Images and Pathos

You can often appeal to pathos by using striking imagery in your writing, so it’s no surprise that images often serve the same purpose. A striking photograph, for example, may lend an emotional component that greatly strengthens an argument. Advertisers certainly make the most of photos and other visual images to entice or persuade audiences. In the accompanying example, which appeared in both the New York Times and the New Yorker magazine in 2000, the American Civil Liberties Union (ACLU) makes a dramatic assertion, an appeal to pathos through both visual images and written text, as a call to support its organization. According to its mission statement, the ACLU seeks “to defend and preserve the individual rights and liberties that the Constitution and laws of the United States guarantee everyone in this country.”

The headline below the pictures reads:

It happens every day on America’s highways. Police stop drivers based on their skin color rather than for the way they are driving. For example, in Florida 80% of those stopped and searched were black and Hispanic, while they constituted only 5% of all drivers. These humiliating and illegal searches are violations of the Constitution and must be fought. Help us defend your rights. Support the ACLU.
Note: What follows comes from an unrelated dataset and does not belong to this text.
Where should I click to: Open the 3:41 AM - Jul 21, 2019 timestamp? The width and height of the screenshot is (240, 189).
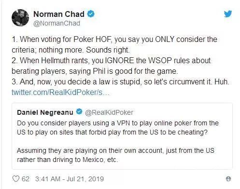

The advertisement does not name the two men pictured, assuming the audience will recognize revered civil rights leader Martin Luther King Jr. on the left and convicted serial killer Charles Manson on the right. The headline at the top is an assertion that is bound to evoke a visceral response. The written text below the photos makes a series of logical appeals by pointing out that racial profiling accounts for the police stopping drivers on the basis of their race, and by offering statistical evidence from the state of Florida. The main appeal, however, is to pathos through the juxtaposition of a hero with a madman presented in a form reminiscent of a “wanted” poster.